Return the lines from the one containing "Where should I" through the end of the records as a JSON list of strings, with one string per line, no blank lines, and the pictures omitted.

▶ **Dataset records**
%%
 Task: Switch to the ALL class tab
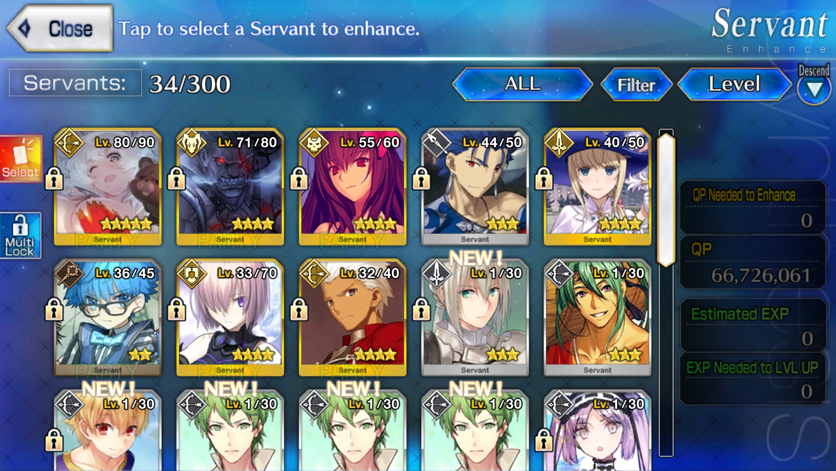(523, 84)
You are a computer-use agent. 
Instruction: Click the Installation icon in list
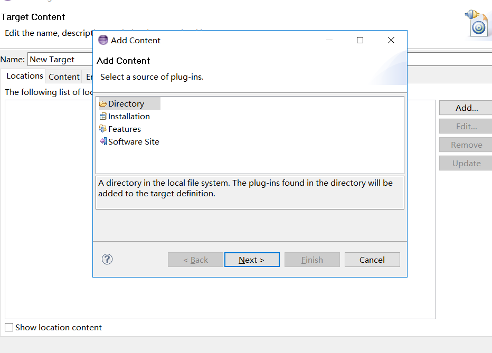click(x=103, y=117)
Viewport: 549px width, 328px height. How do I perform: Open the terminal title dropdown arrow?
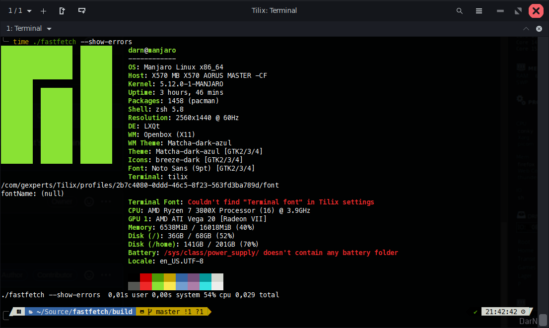48,28
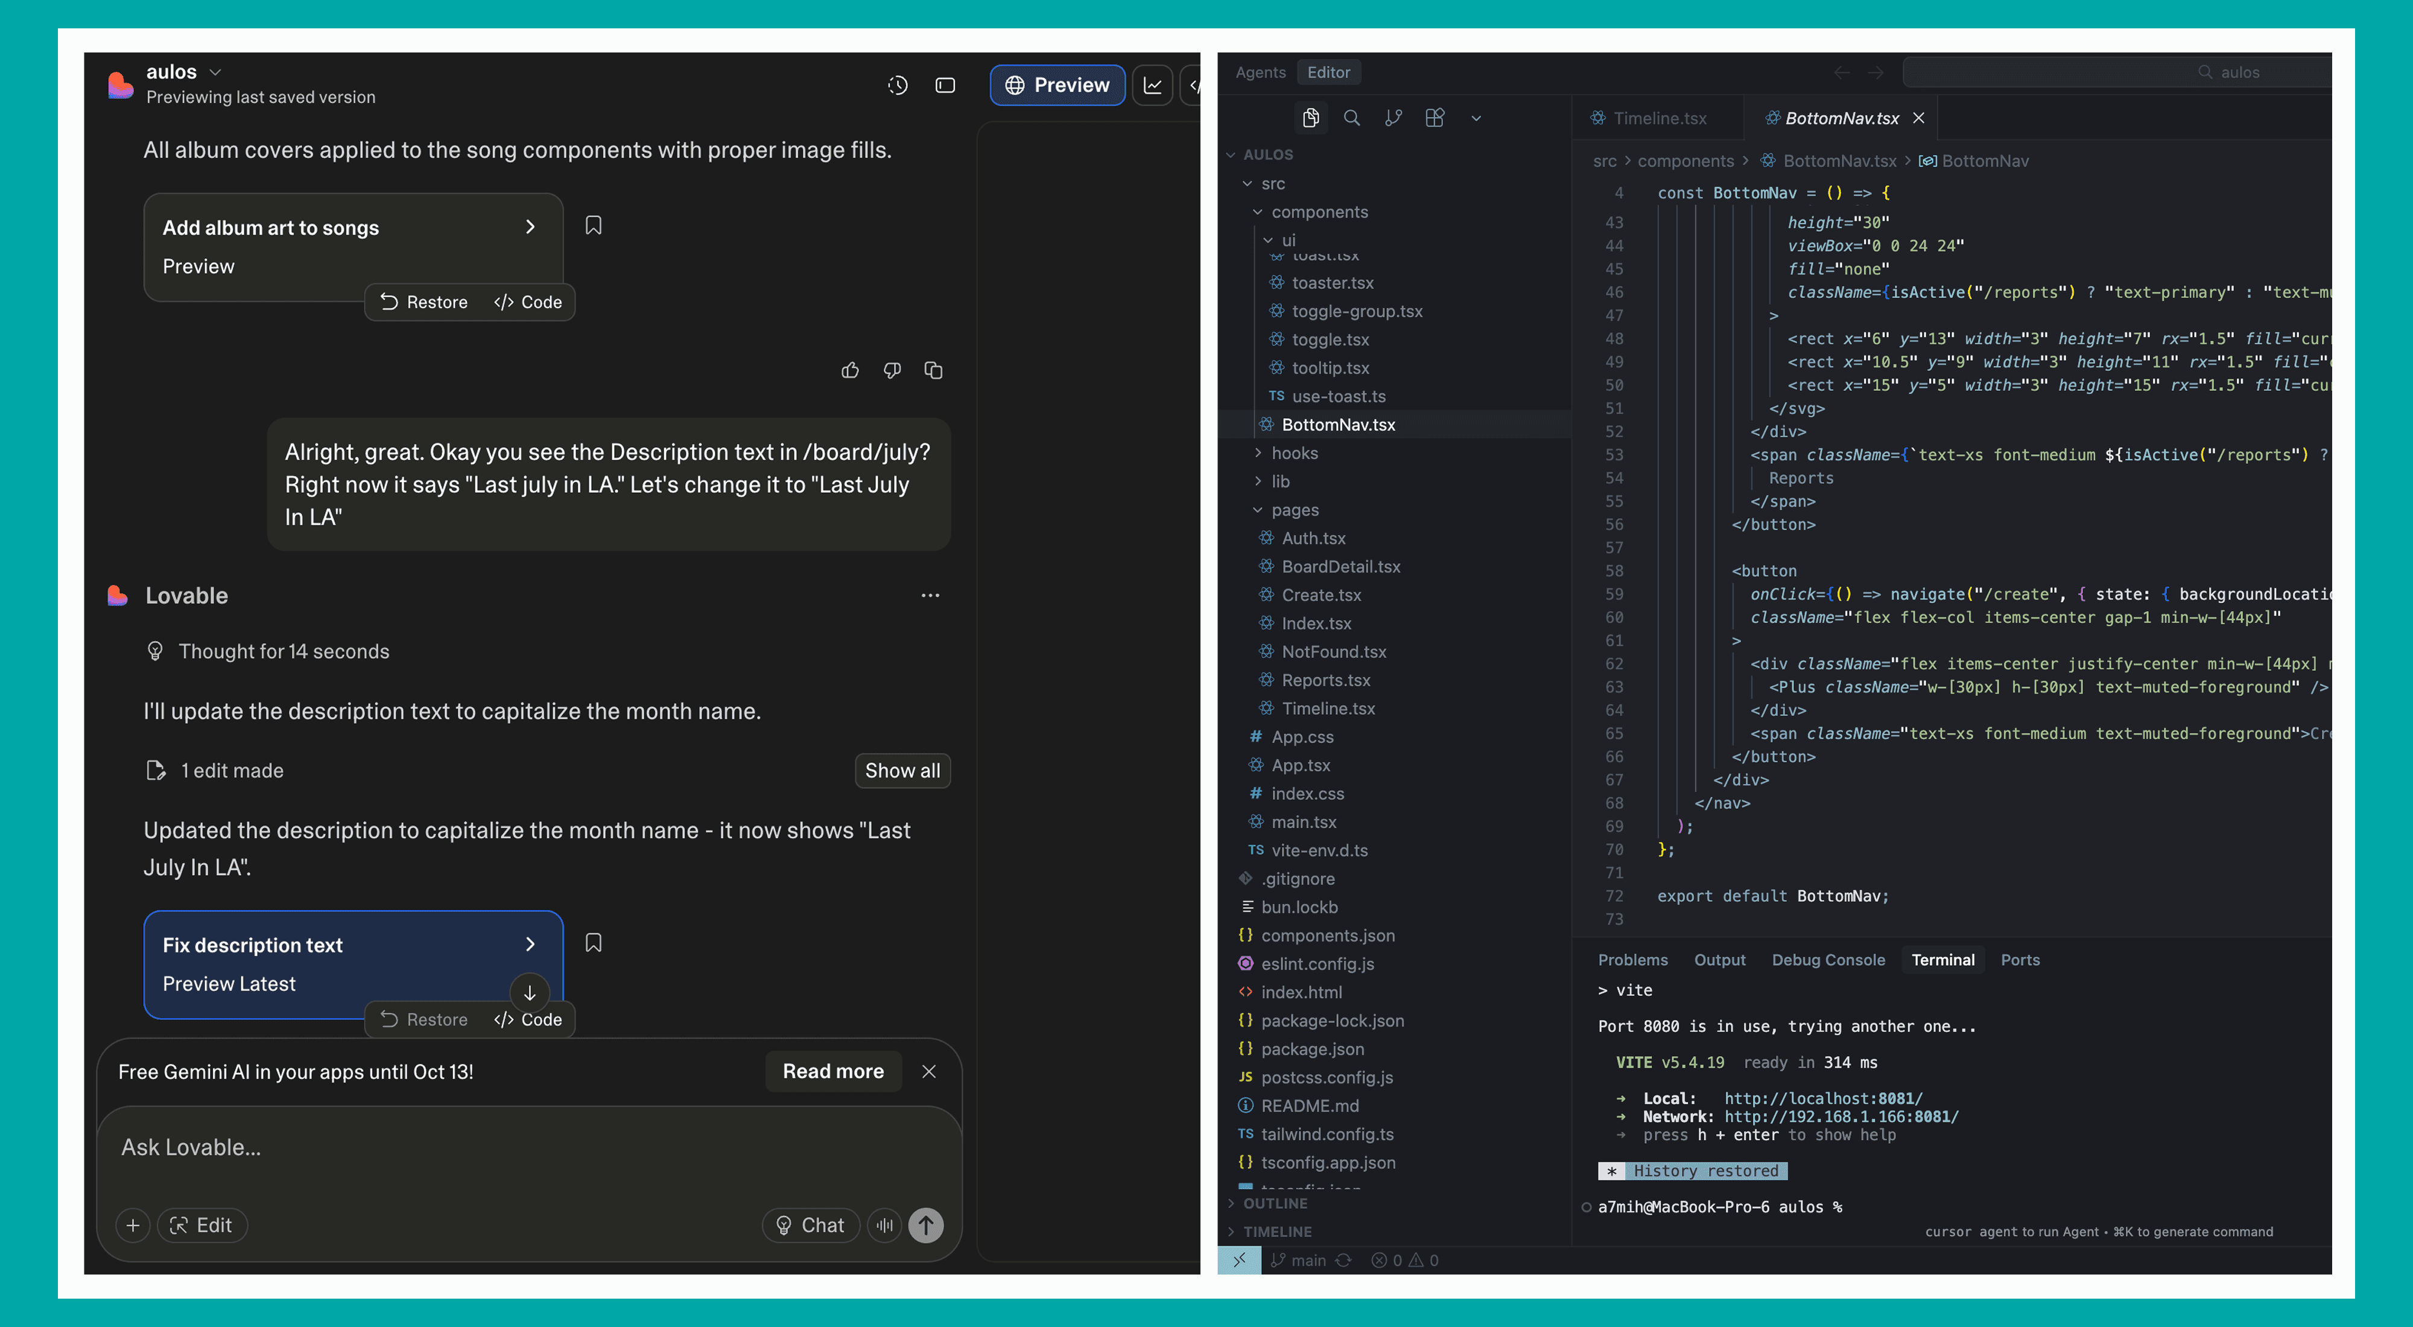
Task: Expand the hooks folder
Action: coord(1295,453)
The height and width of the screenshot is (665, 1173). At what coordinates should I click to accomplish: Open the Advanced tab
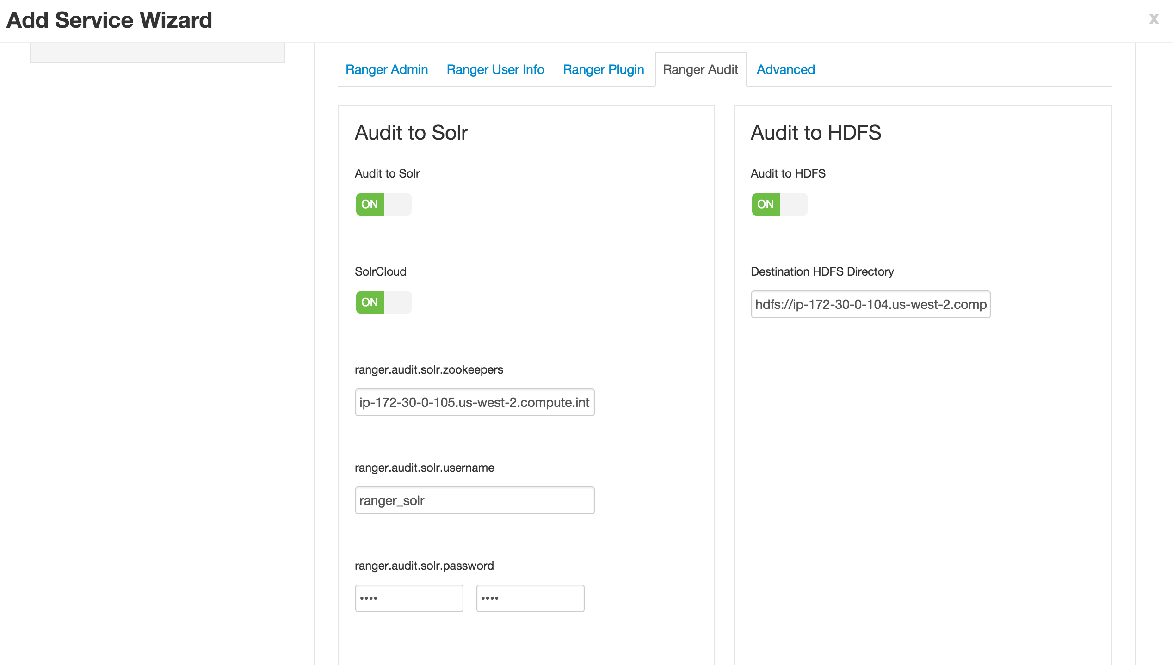tap(785, 69)
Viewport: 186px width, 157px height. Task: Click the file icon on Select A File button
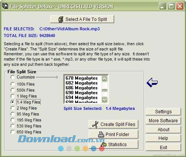pyautogui.click(x=61, y=19)
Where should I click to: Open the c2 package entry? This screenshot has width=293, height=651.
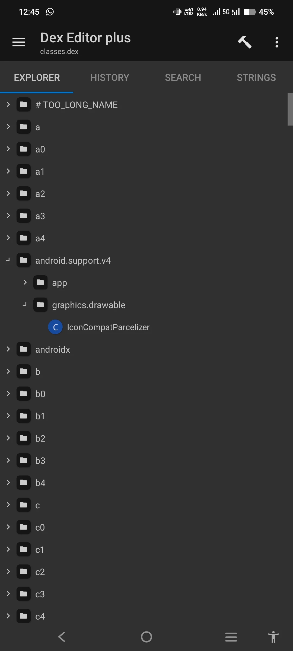point(40,572)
%%
▶ **Answer for the task**
[
  "Where should I click to: Open the c2 package entry? This screenshot has width=293, height=651.",
  "point(40,572)"
]